Shares of Los Angeles technology company Snap Inc. on Monday dipped below the original price at which they were sold when the company went public in March.
Snap shares traded as low as $16.95 before closing at $16.99, down about 1.1%. The company went public at $17.
Falling below an IPO price for the first time is a common occurrence. It happened to Facebook. It happened to Twitter, Tesla and Fitbit. And by various accounts, half of publicly traded companies sit below their initial price for extended periods.
But it remains a worrisome signal to investors, one that points to waning confidence in the Snapchat app-maker’s ability to deliver on promises of increased usage and ad sales in the coming years.
Snapchat reports 166 million daily users of its service, which includes short photo and video messages that automatically delete after viewing. But investors fear that competition from Facebook-owned Instagram is cutting into Snapchat’s popularity.
Snap, which didn’t immediately respond to a request for comment, hasn't announced when it will release financial results for the second quarter.
In Snap’s defense, the drop in share price comes as investors rethink their bets on tech companies across the board. Though few financial experts appear to doubt the potential of Facebook, Alphabet, Microsoft and other huge tech businesses, fund managers have raised concerns about whether the prices they’ve paid to get a stake in the firms is too high.
Enough investors have been skeptical to drive down prices in recent days.
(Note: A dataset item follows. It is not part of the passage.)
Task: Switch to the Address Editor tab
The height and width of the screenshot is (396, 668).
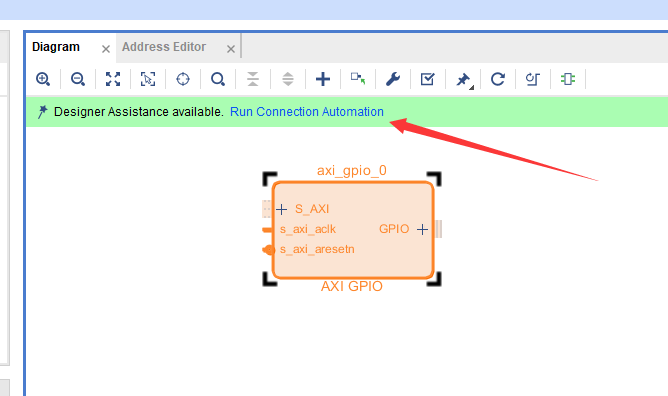Action: pyautogui.click(x=164, y=47)
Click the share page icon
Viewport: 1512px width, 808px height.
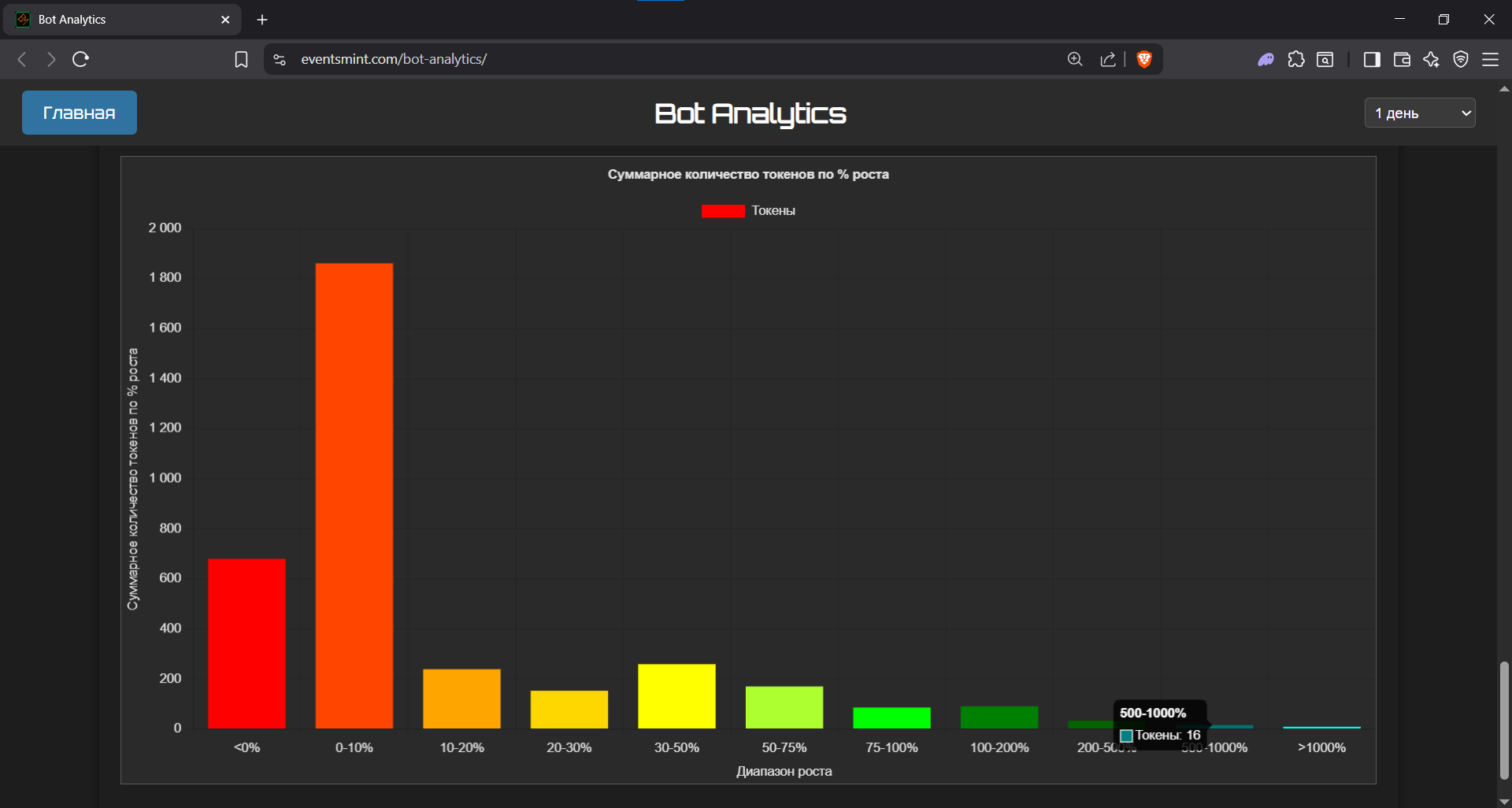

The technology sector within the Standard & Poor’s 500 index has dropped about 3% since the start of June, after returning more than 20% during the first five months of 2017.
Shares of Snap, a 6-year-old tech company that doesn’t generate profit, now trade for 32 times its sales, compared with an average of about four times sales among the S&P 500’s tech constituents, according to FactSet data.
Financial analysts more bullish about Snap's prospects say now is the perfect time to buy shares because going back to $17 creates a second IPO in effect. Individuals and other small-time investors who didn’t have a chance to get shares the first time around — as Snap focused instead on major institutions — may find the opportunity especially attractive.
“I want to own it here," Brian White, an analyst at stock brokerage Drexel Hamilton said on CNBC last month.
But Snap's share price may yet fall further as investors brace for an increase in supply of stock beginning as early as July 29. That’s when the lifting of trading restrictions on shares held by employees and others prior to the IPO is expected to start pushing the number of shares eligible for sale to about five times the amount currently available.
The end of such lock-up agreements after an IPO usually coincide with a slide in price in preceding weeks because investors guess at least some in the company ranks will sell, according to financial analysts. It's unclear, though, if any Snap executives or venture capital backers plan to sell.
Many of the shares expected to be newly eligible for trade are held by Snap co-founders Evan Spiegel, the chief executive, and Bobby Murphy, the chief technology officer. Other big owners include Benchmark and Lightspeed Venture Partners.
Snap is being sued by shareholders who allege that the company provided misleading Snapchat usage statistics in the run-up to the IPO. The company denies the claims.
4:15 p.m.: This article was updated to include a comment that Brian White, an analyst at the stock brokerage Drexel Hamilton, said on CNBC last month.